The Invisible Ship
In 1943 some bright person at McGill University reasoned that since the only reason you can see a darkened ship at night is because it appears darker than its background, if one could lighten the ship a bit it would become invisible. HMCS Rimouski was selected for a trial effort. She was fitted with special diffusing lights and painted a unique colour; and the trials at St. Margaret’s Bay were quite successful. Her CO was J.R. Pickford (later Rear Admiral, RCN) and in his words, “We went out in a boat until we couldn’t make out the ship with the naked eye with the diffused lighting off. Then when they switched it on, we could not see her at the same distance with binoculars. So, remembering that binoculars are six or seven power the visibility of the ship has been drastically reduced. From inboard though the effect was really weird because we had all these lights. We could read on the bridge. You could walk about the ship without tripping. After years of blackout it was uncomfortable, but it really worked.”
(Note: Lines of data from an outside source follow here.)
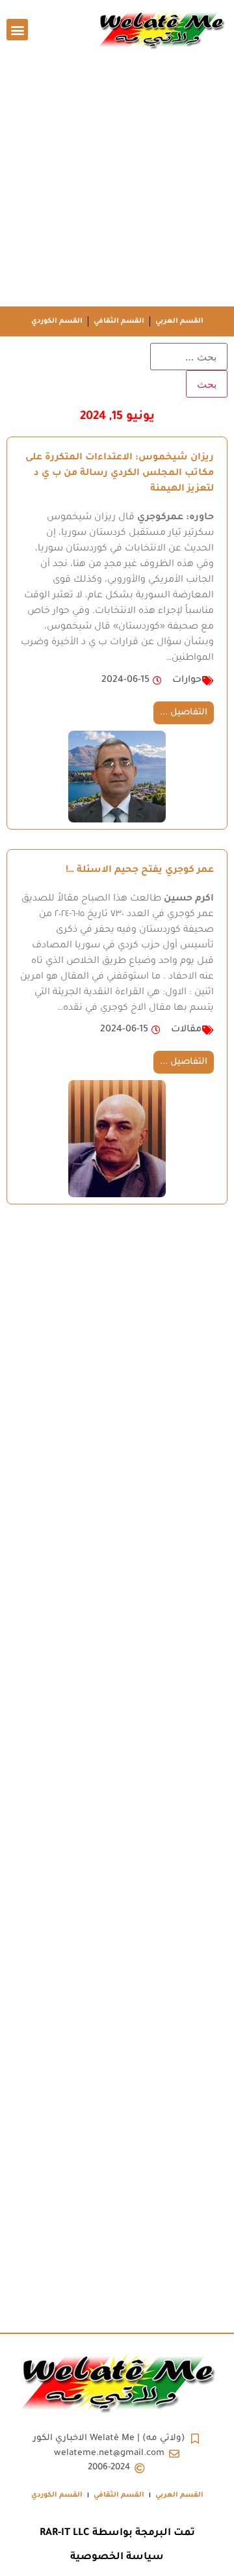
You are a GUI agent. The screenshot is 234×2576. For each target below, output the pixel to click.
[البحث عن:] (189, 356)
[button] (17, 29)
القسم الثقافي (119, 321)
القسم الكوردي (57, 321)
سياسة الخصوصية (117, 2557)
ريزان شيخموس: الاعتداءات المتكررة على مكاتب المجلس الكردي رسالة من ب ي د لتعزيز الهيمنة (119, 474)
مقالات (186, 1030)
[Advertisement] (117, 183)
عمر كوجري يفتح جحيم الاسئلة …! (140, 870)
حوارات (187, 680)
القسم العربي (179, 321)
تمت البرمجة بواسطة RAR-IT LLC (117, 2533)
Fitted with this diffused lighting Rimouski was on hand when several escaped German prisoners of war were captured on the beach at the Bay of Chaleur, but her job to intercept the U-boat waiting for the escapees was unsuccessful. She kept the diffused lighting for a few more months but the increasing use of good radar put an end to it. Besides, as Pickford says, “it was very disconcerting when it went wrong to get a signal from another ship saying that we were lit up. Also, I’m told that this lighting illuminated our bow wave and our wake with nothing in sight in between which was a very ghostly site indeed.”